Sekitar tahun 1996 Ucok meminjam uang ke Ahmad 500 ribu. Lama pinjaman ini belum dilunasi oleh Ucok. Kalau di hitung dengan nilai barang saat itu uang 500 ribu dapat membeli satu bal rokok gudang garam. Sekitar tahun 1998 terjadi reformasi, warung si Ucok kolap, hutang pada si Ahmad belum juga terbayar. Ucok kembali menata warungnya dan membenahinya sedikit demi sedikit. Warungnya pun mulai tumbuh lagi dan berjalan dengan normal. Ucok pun mengumpulkan rupiah rupiah kecil untuk di tabung dan untuk membayar hutang yang masih ada sama si Ahmad.
Sekitar tahun 2001 uang Ucok terkumpul 500 ribu, iapun menemui Ahmad untuk membayar hutang yang dipinjam pada tahun 1996. Lima tahun sudah uangnya di tangan Ucok. Saat ia temui Ahmad, ahmad tidak mau kalau ucok mengembalikannya tetap 500 ribu karena nilai uang 500 ribu sekarang tidak dapat lagi rokok satu ball . mereka bertengkar dan belum ketemu solusi, bagaimana itu solusinya pak ? “ Tanya seorang tamu yang datang ke KUA Bandar Srihawono siang itu.
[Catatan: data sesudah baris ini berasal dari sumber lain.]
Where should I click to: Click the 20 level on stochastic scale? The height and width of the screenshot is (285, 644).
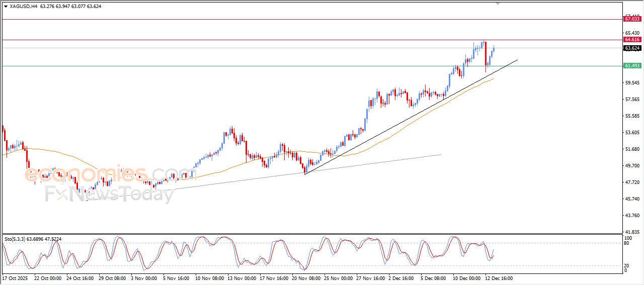tap(627, 265)
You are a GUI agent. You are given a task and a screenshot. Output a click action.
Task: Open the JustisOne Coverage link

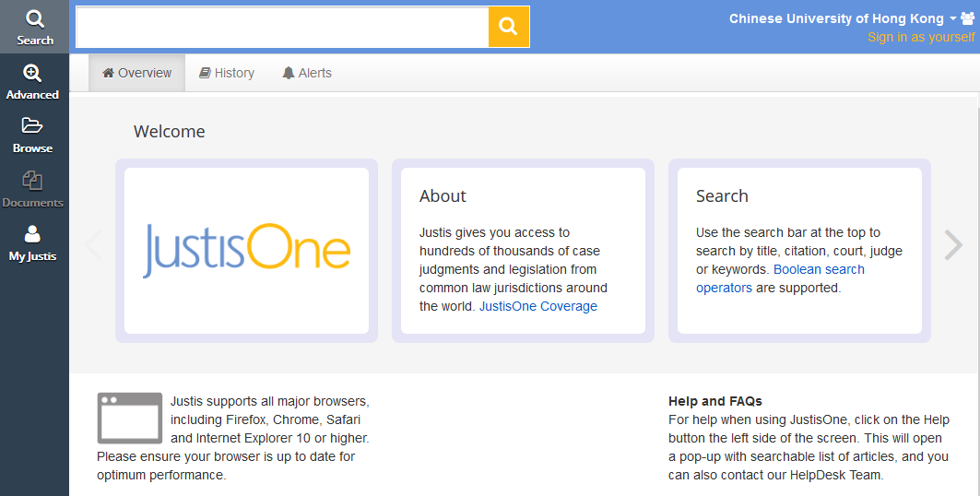[538, 306]
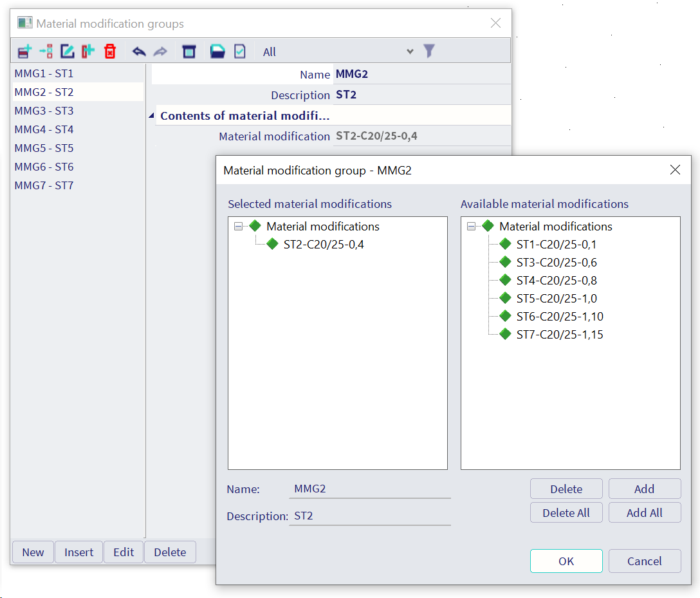Click the Insert item toolbar icon
This screenshot has height=598, width=700.
[46, 51]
“Kasus seperti ini sering terjadi di tengah masyarakat kita. Nilai uang yang terus berubah akibat inflasi membuat sebagian orang merasa dirugikan ketika hutang dibayar dengan nominal yang sama setelah waktu yang sangat lama.” Kata pak penghulu memulai
“Utang yang timbul karena peminjaman uang hanya terdiri dari sejumlah uang yang digariskan dalam perjanjian. Jika sebelum utang dilunasi nilai mata uang naik atau turun, atau terjadi perubahan dalam peredaran uang yang lalu, maka pengembalian uang yang dipinjam itu harus dilakukan dengan uang yang laku pada waktu pelunasannya sebanyak uang yang telah dipinjam, dihitung menurut nilai resmi pada waktu pelunasan itu.” Pak penghulu melanjutkan
“Dalam diskursus hukum Islam, terdapat perbedaan pendapat ulama: sebagian mewajibkan pembayaran sesuai jumlah awal untuk menghindari riba, sementara lainnya membolehkan penyesuaian nilai agar setara dengan daya beli saat hutang diberikan guna mencapai keadilan bagi pemberi pinjaman jika terjadi inflasi signifikan. “ lanjut pak penghulu “ menyikapi permasalahan ini, para ulama berbeda pendapat :
Mazhab Abu Hanifah, Syafi’iyyah, Hanabilah, dan pendapat masyhur dalam Mazhab Malikiyyah mengatakan bahwa utang harus dibayar sesuai dengan satuan nominal (al-mitsl) yang disepakati saat akad, tanpa melihat adanya inflasi.
Mazhab Abu Yusuf dari kalangan Hanafiyah. Menurutnya, utang harus dibayar sesuai dengan nilai ekonomi (al-qimah) uang tersebut pada saat transaksi terjadi, diukur dengan mata uang yang berlaku saat pelunasan.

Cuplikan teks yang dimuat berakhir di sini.